Subieron el único escalón y entraron en la casa sin llamar. Los seguí con timidez.
El salón era cocina en su mayor parte, como en el hogar de Jacob. Una mujer joven, de piel cobriza y lustrosa y cabello largo, liso y negro como azabache estaba tras la barra, junto al fregadero, sacando panecillos de un molde y colocándolos sobre una bandeja de papel. Durante un segundo, pensé que Embry me había dicho que no me quedara mirándola porque la chica era muy bonita.
Después preguntó con voz melodiosa: «¿Tenéis hambre?», y se volvió hacia nosotros, con una sonrisa en media cara.
La parte derecha de su rostro, desde el nacimiento del pelo hasta la barbilla, estaba surcada por tres gruesas cicatrices de color cárdeno, aunque hacía mucho tiempo que debían de haberse curado. Una de ellas deformaba las comisuras de su ojo derecho, que era oscuro y de forma almendrada, mientras que otra retorcía el lado derecho de su boca en una mueca permanente.
Agradeciendo la advertencia de Embry, me apresuré a desviar la mirada hacia los panecillos que tenía en las manos. Olían de maravilla, a arándano fresco.
– Oh -dijo Emily, sorprendida-. ¿Quién es?
Levanté los ojos, intentando enfocarlos en el lado izquierdo de su cara.
– Bella Swan -dijo Jared, encogiéndose de hombros. Por lo visto, ya habían hablado antes de mí-. ¿Quién querías que fuera?
– Deja que Jacob se encargue de solucionarlo -murmuró Emily, mirándome fijamente. Ninguna de las dos mitades de aquel rostro, que en tiempos fue bello, se mostraba amistosa-. Así que tú eres la chica vampiro.
Me envaré.
– Sí. ¿Y tú eres la chica lobo?
Ella se rió, al igual que Embry y Jared. La parte izquierda de su rostro adoptó un gesto más cálido.
– Supongo que sí -volviéndose hacia Jared, preguntó-: ¿Dónde está Sam?
– Esto, digamos que Bella ha sacado de sus casillas a Paul.

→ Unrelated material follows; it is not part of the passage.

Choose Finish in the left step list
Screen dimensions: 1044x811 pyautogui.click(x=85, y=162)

Emily puso en blanco el ojo bueno.
– Ay, este Paul -suspiró-. ¿Crees que tardarán mucho? Estaba a punto de ponerme a cuajar los huevos.

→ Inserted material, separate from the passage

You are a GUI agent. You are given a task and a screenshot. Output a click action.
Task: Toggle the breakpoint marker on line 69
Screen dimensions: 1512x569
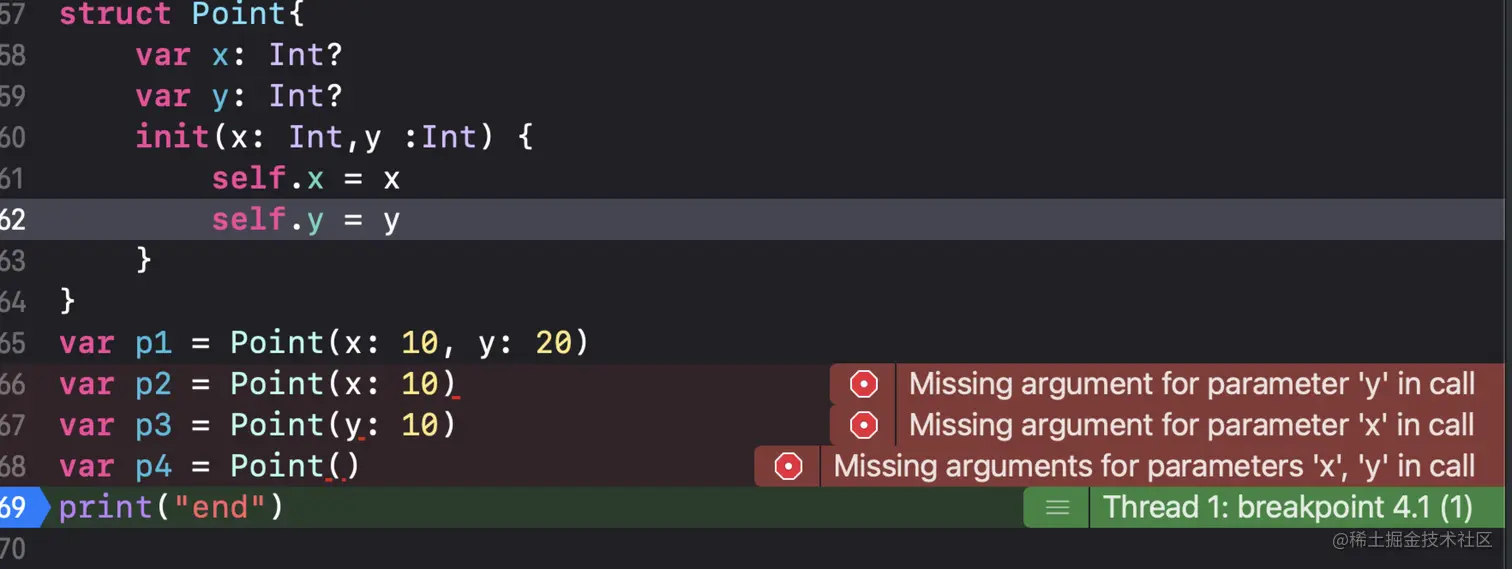point(20,508)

– No te preocupes -respondió Embry-. Aunque tarden, no dejaremos que sobre nada.
Emily se rió entre dientes y abrió el frigorífico.
– No lo dudo -dijo-. ¿Tienes hambre, Bella? Vamos, cómete un panecillo.
– Gracias.
Tomé uno de la bandeja y empecé a mordisquear los bordos. Estaba delicioso, y a mi delicado estómago pareció sentarle bien. Embry tomó su tercer panecillo y se lo metió entero en la boca.
– Deja alguno para tus hermanos -le regañó Emily, pegándole en la cabeza con una cuchara de madera. La palabra me sorprendió, pero los demás no le dieron importancia.
– Cerdo -comentó Jared.
Me apoyé en la barra y observé cómo los tres se gastaban bromas, igual que si fueran de la misma familia. La cocina de Emily era un lugar acogedor y luminoso, con armarios blancos y el suelo de madera clara. Sobre la pequeña mesa redonda había un jarrón blanco y azul, de porcelana china envejecida, lleno de flores silvestres. Embry y Jared parecían estar a sus anchas en aquella casa.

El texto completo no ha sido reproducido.